### SUPPLIED PASSAGE
--
Maintaining a sufficiently large physician workforce is “essential to optimizing patient care.” However, the size of this workforce has diminished in recent years.1 In fact, it is projected that by 2030, there will be a deficit of between 42,600 and 121,200 physicians.2 Numerous factors have been cited as contributing to this decrease; however, recent research indicates that disparities related to physician race or ethnicity, sex, or disability status may play a role (Table 1). The effect this has on patients is amplified by the fact that women, racial and ethnic minorities, sexual and gender minorities, and people with disabilities are more likely to experience the effects of this deficit than other groups.1
Table 1. Contributors to Diminishing Physician Workforce
· Inadequate diversity · Decreased recruitment of underrepresented minorities · Decreased recruitment of physicians into non-primary care specialties · Inadequate function and/or legislative/societal support for function for physician training · Inequities in career advancement · Attrition · High levels of burnout · Aging physician population · Elevated suicide risk |
From Silver JK, et al. Health Equity. 2019;3(1):360-377.
--
Stored items:
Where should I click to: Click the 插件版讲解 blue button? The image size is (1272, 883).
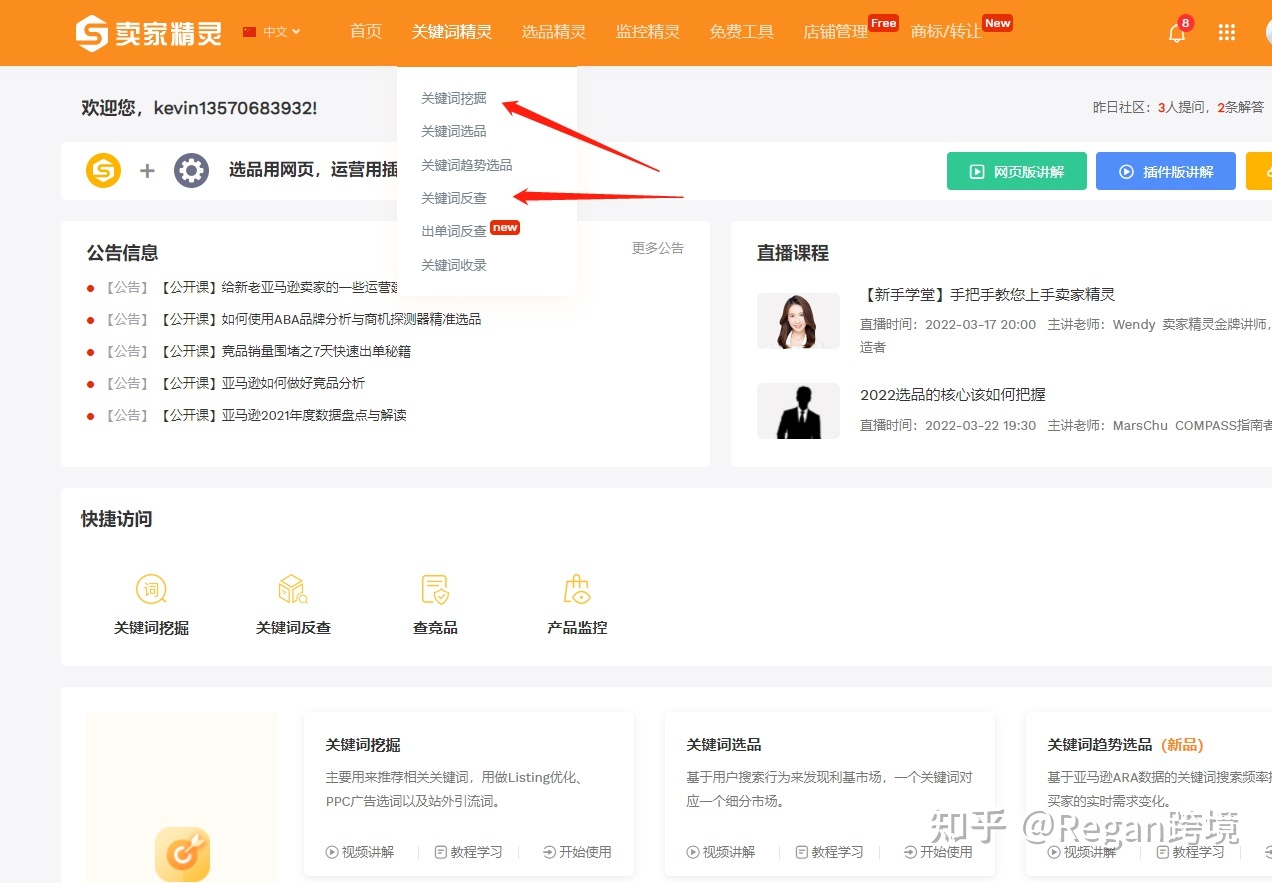(x=1165, y=171)
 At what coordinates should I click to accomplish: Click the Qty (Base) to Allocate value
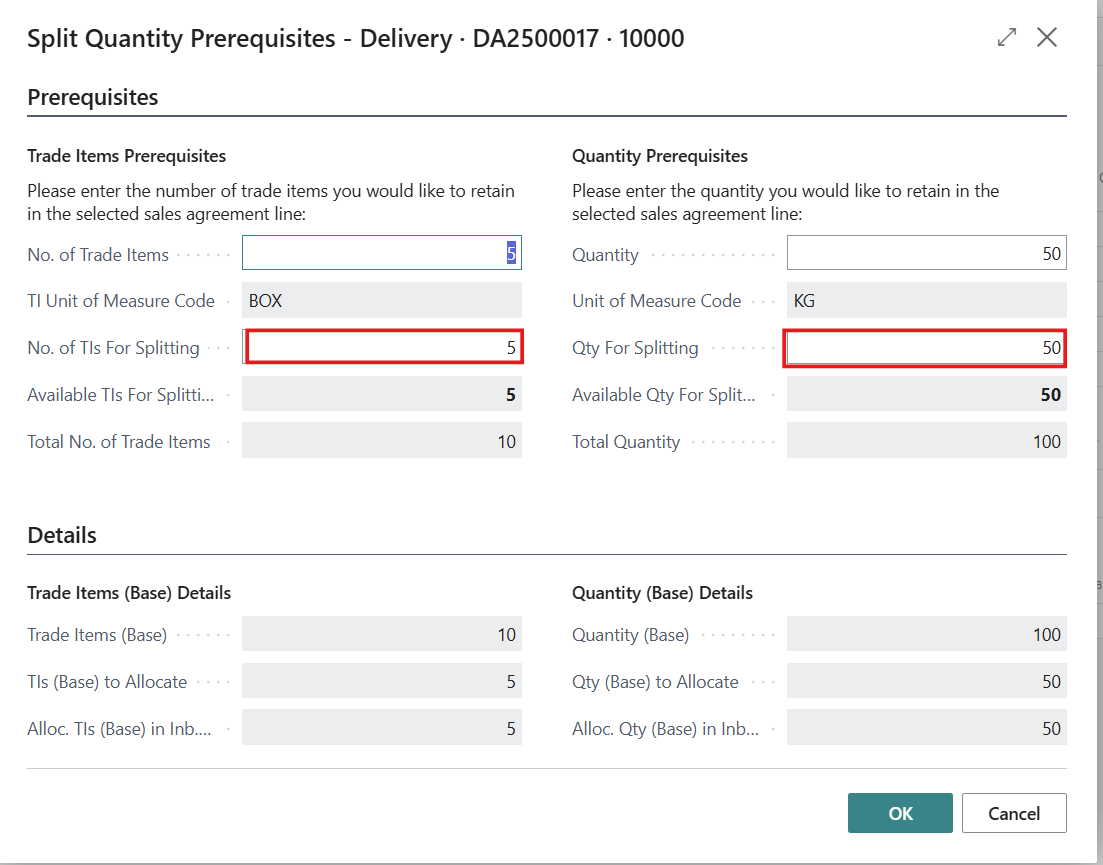tap(925, 682)
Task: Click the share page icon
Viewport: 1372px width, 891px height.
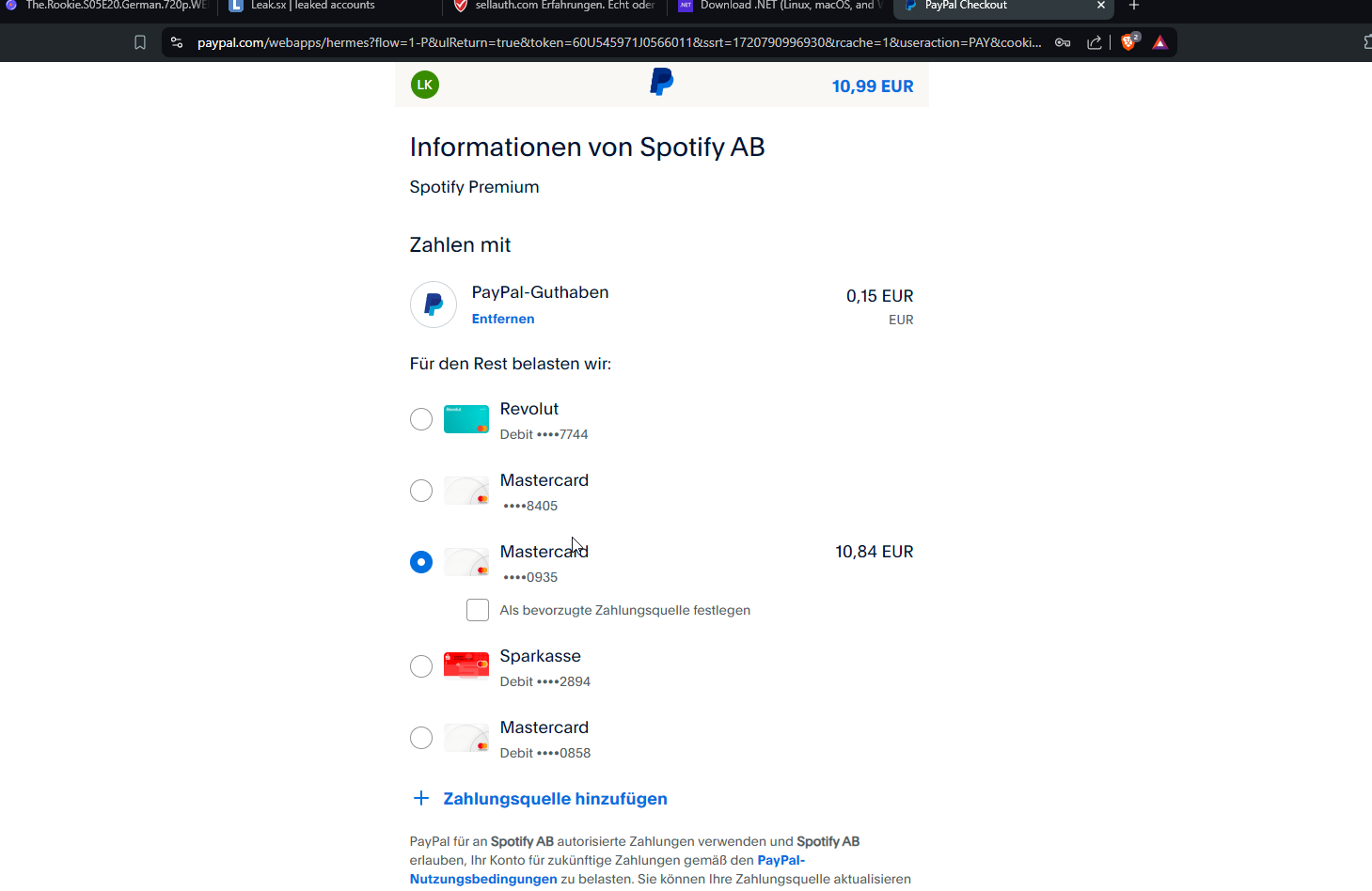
--
### PROMPT 1
Answer these questions using the physician workforce passage:
(a) How large a physician deficit is projected for 2030?
(b) Which groups does the passage say are more likely to experience the effects of the deficit?
(c) In which journal was the source of Table 1 published?
### PROMPT 2
Proceed with the physician workforce passage, starting after its last line.

### ANSWER AREA 1
(a) Between 42,600 and 121,200 physicians.
(b) Women, racial and ethnic minorities, sexual and gender minorities, and people with disabilities.
(c) Health Equity.

### ANSWER AREA 2
A recent review article in Health Equity explores “the role of physicians from these underrepresented groups in patient care, whether physicians from these groups are at elevated risk for problems that could exacerbate the projected physician deficit and, if present, how these problems might be addressed to both support physicians and enhance patient care, especially for the most vulnerable populations.”1
Julie Silver, MD, an Associate Professor and Associate Chair of the Department of Physical Medicine and Rehabilitation at Harvard Medical School, is one of the authors of the review. She explained that its purpose was to see how the fair or unfair treatment of physicians who are women, who are from an underrepresented group, or who belong to a sexual minority affects patients and patient care.
“It is fairly obvious that if there are high rates of burnout or physicians don’t feel they are being treated fairly, they might end up cutting back their hours and retiring early and if we lose physicians for any reason, that affects patient care,” she told Medical Bag.
Dr Silver and colleagues investigated how physician workforce disparities affect patient care by searching 5 databases and reviewing 191 of 440 potentially relevant articles.